La maggior parte dei giovani indiani pero’ non ha accesso alle universita’, soprattutto private, perche’ troppo costose e di fatto si viene a creare una discriminazione vera e propria.

Nel 2007 il governo ha posto rimedio a questa situazione, decidendo, in accordo con le maggiori universita’ del paese, di riservare una quota delle iscrizioni ai fuori casta o meglio alle caste piu’ umili (gli intoccabili in realta’ avevano gia’ una quota di iscritti assicurata dalla legge) che non pagano alcuna retta e assicurando, allo stesso tempo all’universita’ la base economica per sostenere questa iniziativa attraverso un aumento delle iscrizioni annuali consentite.

Cambiamenti, cambiamenti, cambiamenti …

un sacco di cambiamenti ma torno a ripetere non e’ tutto oro quello che luccica; sempre piu’ persone ad esempio si possono permettere un’auto creando una continua rincorsa tra la costruzione di nuove strade e il sempre crescente esercito di automobilisti alimentato dall’incredibile esplosione demografica. Questo circolo continuo e’ il carburante dell’economia indiana e’ il mezzo di propulsione verso un PIL a due cifre di incremento, eppure o prima o poi questo cerchio si spezzera’ se qualcuno non tirera’ il freno a mano prima, la popolazione non puo’ crescere all’infinito cosi’ come infinito non e’ il territorio da sfruttare o le persone disposte a lavorare per un pugno di riso.

Tutta questa rincorsa materialistica potrebbe finire prima o poi, o quantomeno si potrebbe attenuare, penso sia impossibile generare continuamente nuovi bisogni senza fare i conti con le risorse disponibili; solo allora si vedra’ chi ha le basi per resistere al contraccolpo che generera’ questa brusca frenata del mondo globalizzato. Sono tutti miei pensieri, solo idee magari sbagliate, ma una certezza ce l’ho: l’India sicuramente avra’ dentro di se’ la capacita’ di resistere e rigenerarsi, forse unica nazione al mondo.
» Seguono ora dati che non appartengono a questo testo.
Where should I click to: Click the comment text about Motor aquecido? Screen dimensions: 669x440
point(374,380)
Amo sempre riportare queste parole di Terzani che mi appassiona da sempre per la sua grande capacita’ di sintesi e il suo grande spirito di esploratore dell’animo umano. Non credo sia frutto di casualita’ la sua scelta di vivere in India gli ultimi anni della sua vita:

 

“l’India e’ un paese povero, ma ha ancora, e forse e’ l’ultimo al mondo, una sua forte e profonda cultura spirituale, capace di resistere all’ondata materialistica della globalizzazione che appiattisce ogni identita’ e ingenera ovunque un soffocante conformismo. L’India resta un paese a se’, un paese in cui il corpo sociale non e’ mosso esclusivamente da aspirazioni terrene. Solo in questo paese oggi milioni e milioni di uomini e donne, dopo una normale esistenza di padri e madri, impiegati o professionisti, rinunciano a cio’ che e’ di questa vita, i possedimenti, gli affetti, il nome, per diventare sanyasin, rinunciatari e vestiti d’arancione, all’eta’ in cui noi andiamo in pensione, si mettono in pellegrinaggio di tempio in tempio vivendo d’elemosina.
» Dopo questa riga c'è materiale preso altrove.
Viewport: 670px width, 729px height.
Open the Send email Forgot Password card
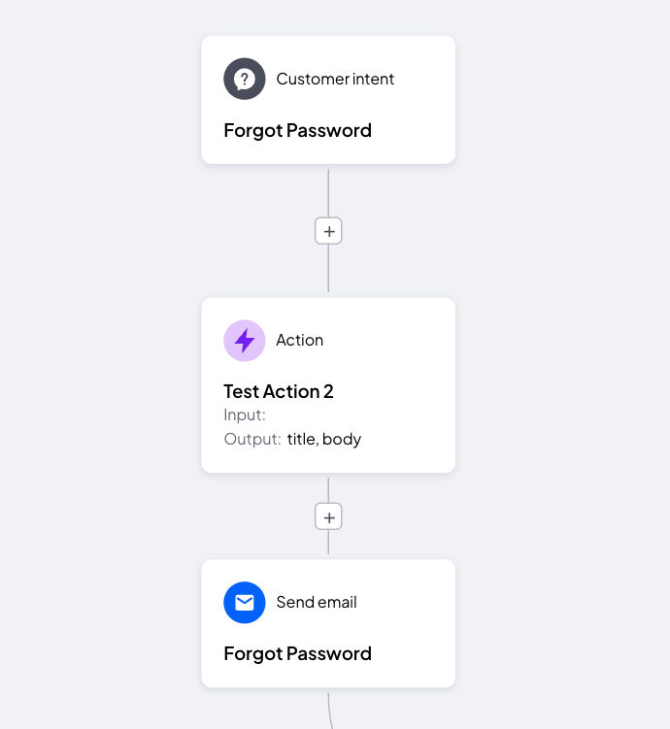coord(328,623)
Finche’ questo succedera’ e la popolazione continuera’ a nutrire i sanyasin, l’India rappresentera’ un’alternativa esistenziale e filosofica al materialismo che oggi domina il resto del mondo. Per questo l’India resta, nel fondo, un fronte di resistenza contro la globalizzazione e in difesa delle diversita’.”

 

Devo sinceramente ammettere pero’ che alcune volte mi prende lo sconforto di fronte ai continui cambiamenti che ogni volta mi ritrovo davanti; a volte penso proprio che anche questo mondo, questa ’isola’ che si chiama India, verra’ schiacciata dal tremendo richiamo di un modo di vivere che non le e’ proprio, ma che genera continue speranze e illusioni delle quali al giorno d’oggi la gente non sa piu’ fare a meno.

 

Eppure spesso ho di che stupirmi, dei minuscoli esempi che secondo me fanno intravedere la bellezza di questa cultura e poi, diciamocelo, fanno proprio bene al cuore.
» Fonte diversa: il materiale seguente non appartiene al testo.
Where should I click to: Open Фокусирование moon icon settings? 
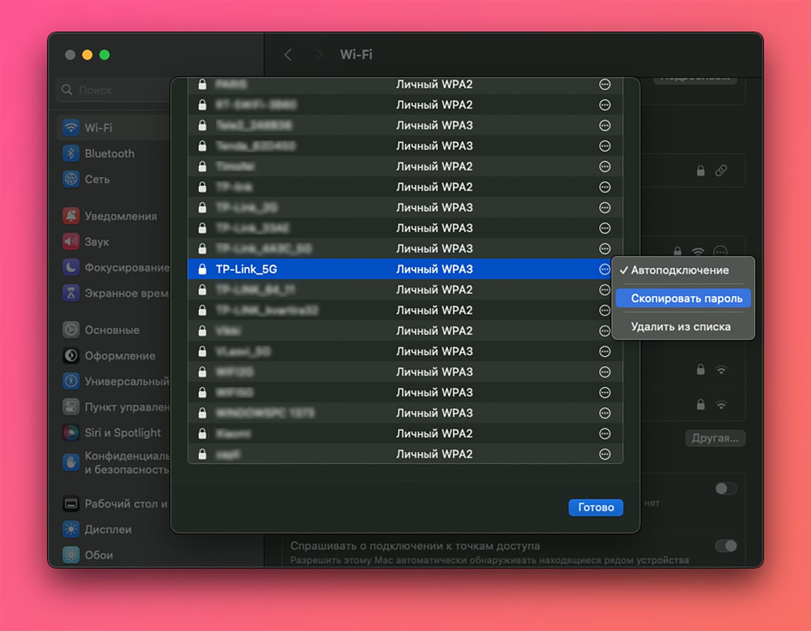point(71,268)
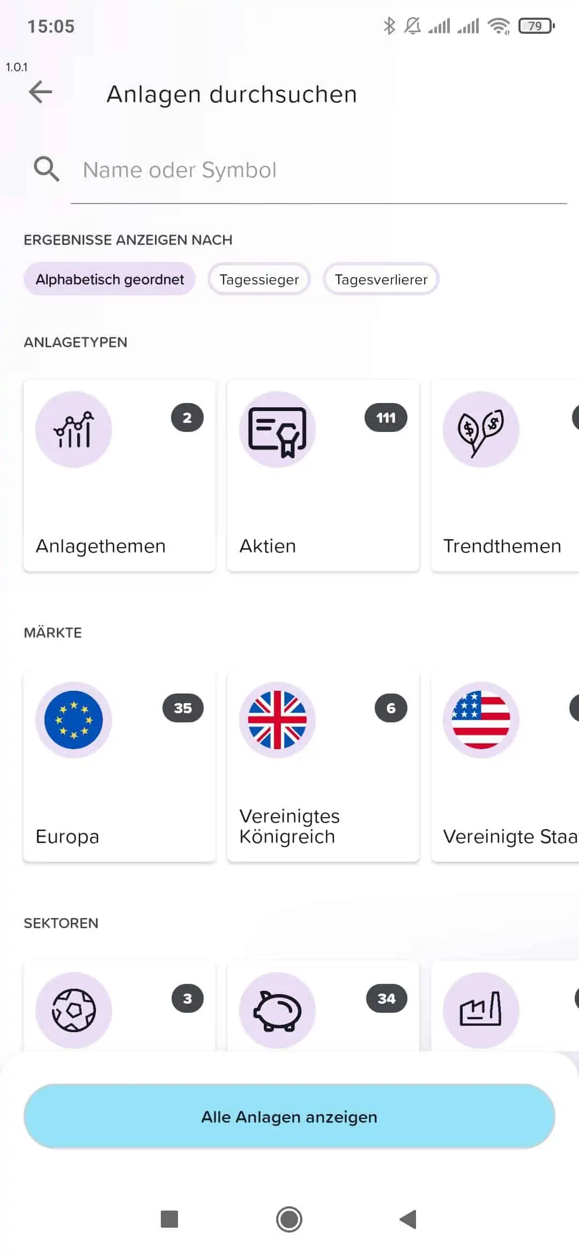Focus the Name oder Symbol search field

click(319, 170)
Una volta ero seduto su un marciapiede all’ombra a Old Goa aspettando un autobus che non sembrava passare mai ed ero cosi’ immerso nei miei pensieri che probabilmente avevo una faccia un po’ stralunata, magari anche solo per il caldo, non so; una vecchietta con il bastone e vestita con un sari sgualcito mi ha chiesto:

“Well, Well , well ?!?”

All’inizio non capivo cosa intendesse, quella frase poteva voler dir tutto e niente, poi ho capito quando mi ha sorriso e mi ha regalato delle banane: pensava stessi male e mi ha dato da mangiare, il suo “well, well” era riferito al mio stato d’animo e vi assicuro che non e’ una mia interpretazione ma solo cio’ che ho sentito.

 

Un’altra volta ero a Sanchi e ho chiesto ad un negoziante se potevo ricaricare la mia macchina fotografica da lui. Mi ha offerto una coca, mi ha fatto leggere la posta elettronica, abbiamo chiacchierato a lungo e quando ha saputo del mio amore per il suo paese mi ha abbracciato, in maniera sincera, disinteressata.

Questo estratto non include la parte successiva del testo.